Born in Hastings, Rita Angus began her artistic training in the disciplines of drawing and painting at the Palmerston North Technical School: and from 1927 to 1931 attended diploma classes at the Canterbury School of Art. It was here that she was to formalise artistic traits and establish lasting friendships with fellow artists and writers.
In 1958, Rita Angus travelled to England and the Continent with the assistance of a travel grant. There, within the major museums and amongst old masters such as Giotto, Masaccio and Fra Angelico, Angus reaffirmed her searching toward the control of tonality and colour.
Rita Angus's style complemented, in colour and line, the isolated, stark mountains - the dry vastness of atmosphere in the South Island. In order to capture this sense of vastness she intentionally depersonalised her landscapes, muting a bright palette in favour of more sober tones.

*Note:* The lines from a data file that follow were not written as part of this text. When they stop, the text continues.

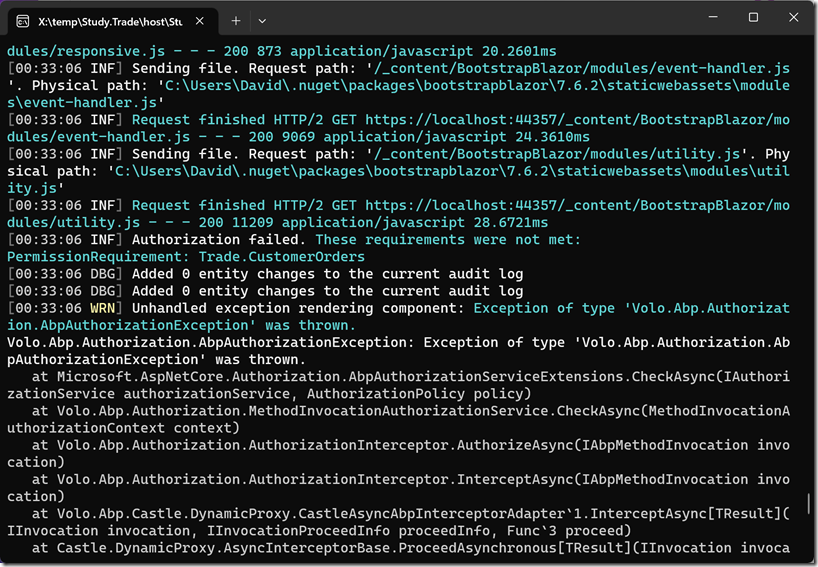
Task: Expand the new tab profile dropdown
Action: (262, 20)
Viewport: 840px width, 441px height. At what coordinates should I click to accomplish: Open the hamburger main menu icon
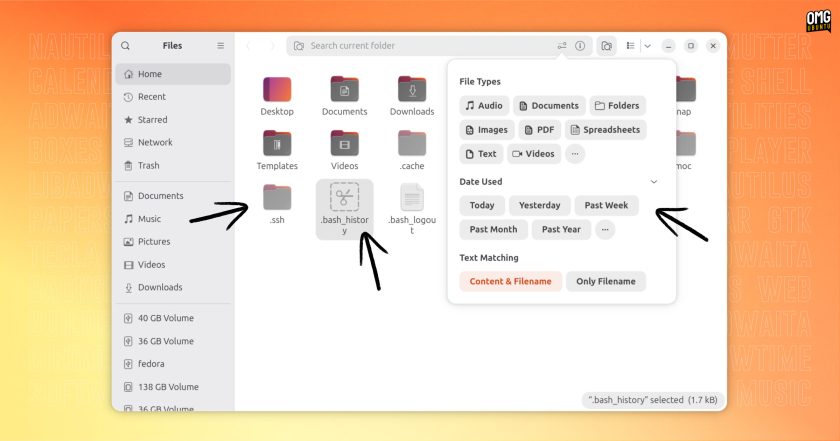tap(220, 46)
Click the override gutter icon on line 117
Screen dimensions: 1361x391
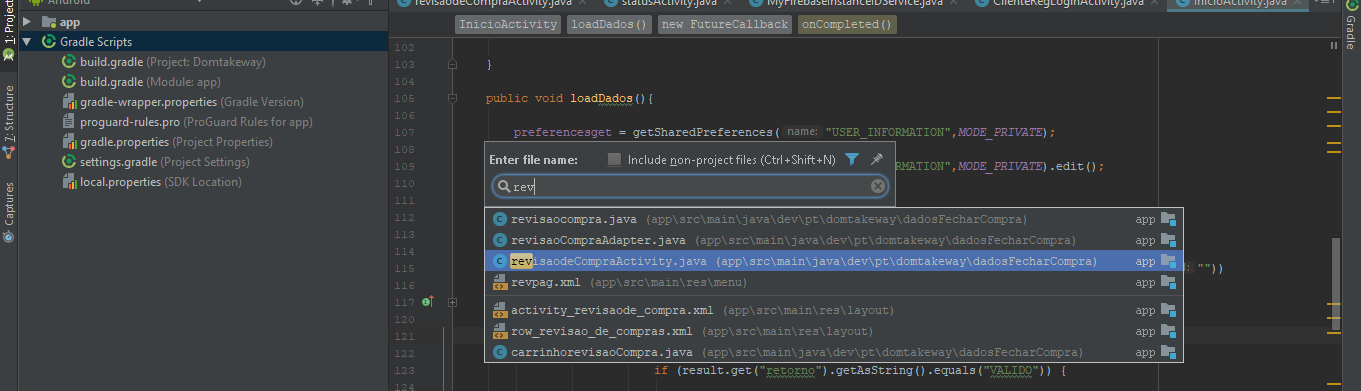[427, 302]
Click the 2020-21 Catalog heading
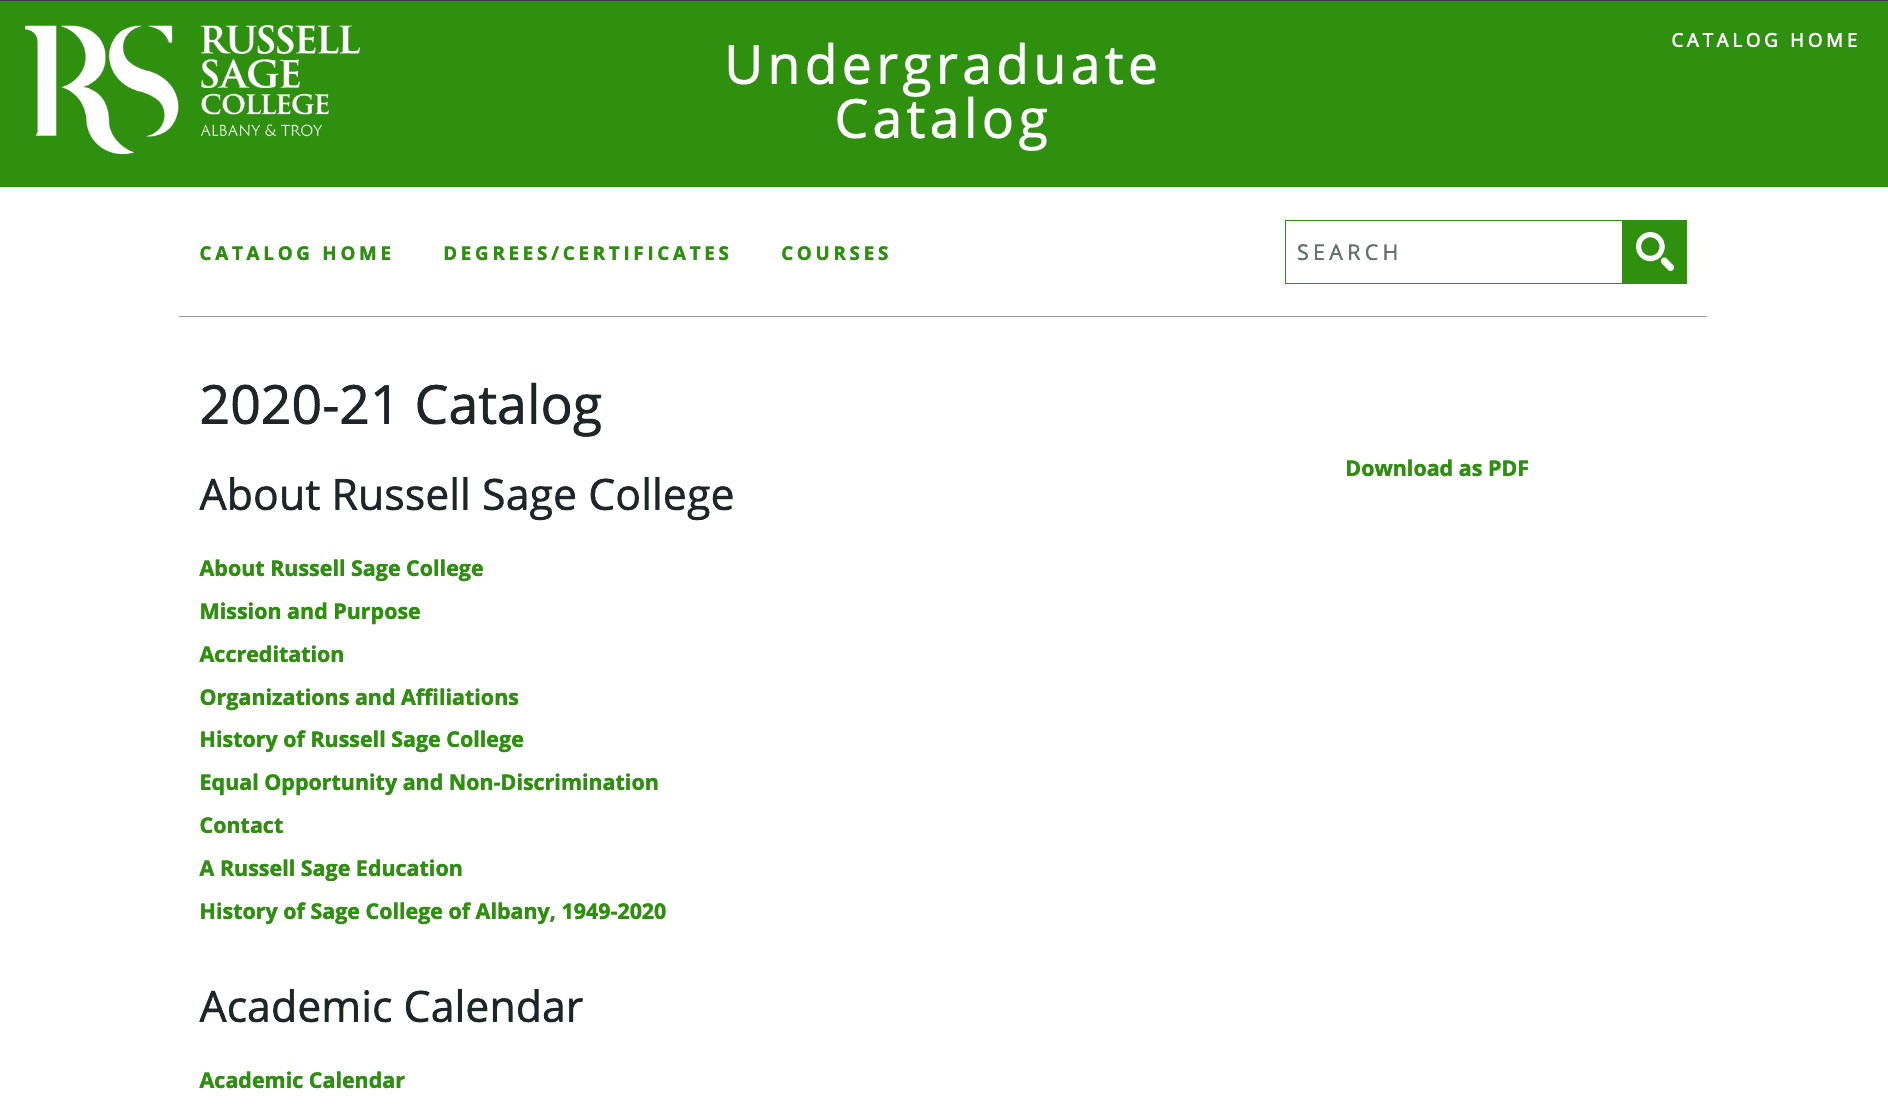Image resolution: width=1888 pixels, height=1112 pixels. click(400, 404)
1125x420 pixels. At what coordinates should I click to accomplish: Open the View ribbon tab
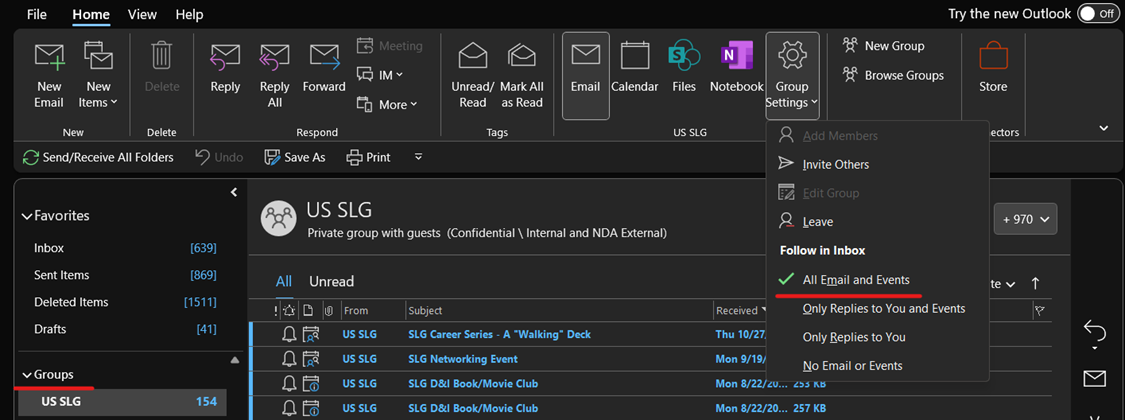[x=142, y=14]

In her painting Cass Angus developed a flatness and simplicity loosely based upon Cézanne's principles of redirecting nature into geometric forms. The self-contained areas of colour dissect the picture plane, and build upthe entire composition by the interrelationships of various parts. Her primitive abstraction of nuances and structural components in the more classical sense of landscape also reinforced her ideas of the isolation of a sparsely inhabited terrain, and contributed toward pictorially establishing the quiet and provincial lifestyles of rural New Zealand - lifestyles dominated by nature, where an old railroad station, fences, machinery, retain the same weather-worn significance as the ageless mountains which surround them.

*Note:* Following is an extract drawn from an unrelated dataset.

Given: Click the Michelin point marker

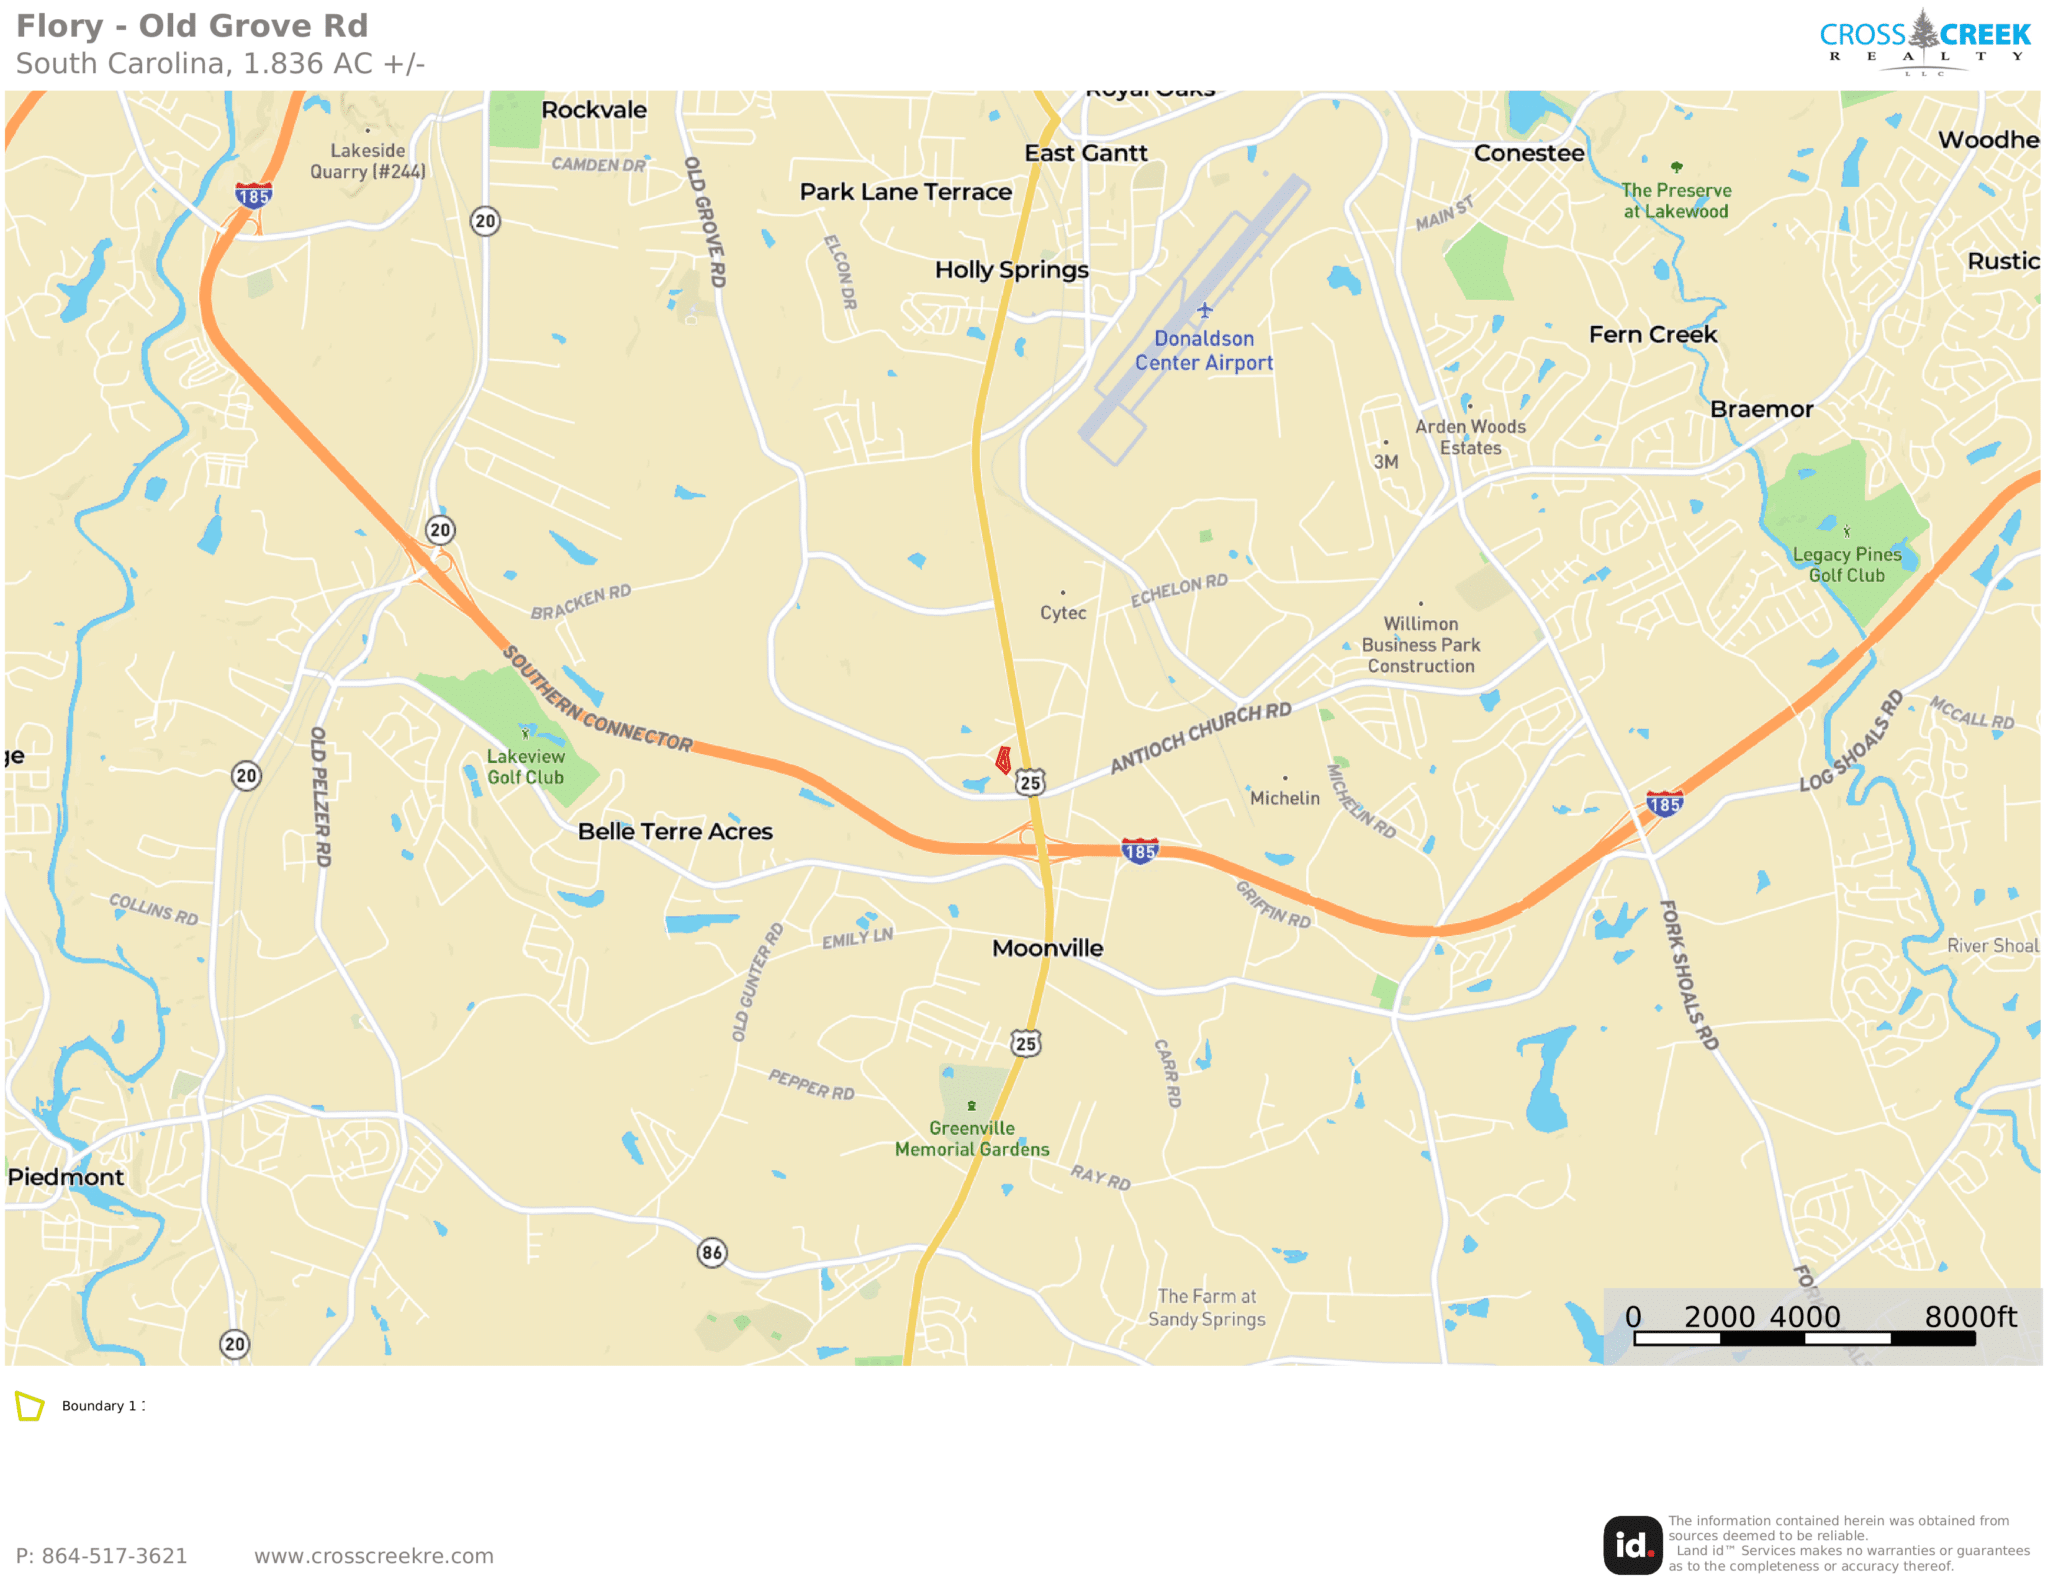Looking at the screenshot, I should (1285, 778).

RITA ANGUS Sheds, Hawkes Bay
oil on board
(Peter Webb Galleries)
Rita Angus's landscapes, with their acute focussing of atmosphere, seem familiar - yet remain distant and untouchable. Their simplification and their philosophical associations make them general ideas of place rather than any specific reference to a particular location.
Rita Angus's portraits and figure paintings seem to have been influenced by several schools of thought. Her Portrait of Betty Curnow is surely one of New Zealand's most important paintings. Apparent in the portrait is a basic frontal aspect which has something Egyptian about it. The hypnotic, sharply-focussed features of the sitter's face show similarities to Byzantine portraits. Angus has again simplified, or attempted to reduce to its essentials, the human form in order to convey the emotional build-up of the subject. The portrait pose is centrally placed and restful and the painting becomes more than just a likeness of a friend. The human form is executed with the same timelessness and sculptural qualities seen within her landscapes. Throughout the background are scattered personal belongings and articles which assist the viewer in forming the composite internal portrait. The sitter's eyes reflect both patience and a feeling for the enjoyment of life and work which is echoed by the small Bruegel reproduction painted hanging behind the subject.
Rita Angus's paintings were the result of long and tireless observation. It was not uncommon for her to work for years upon one painting, continually building up and revitalising areas, rarely satisfied until the entire composition was of one feeling and consistency. It was out of this patience and dedication that she created some of the finest works yet painted by a native New Zealander.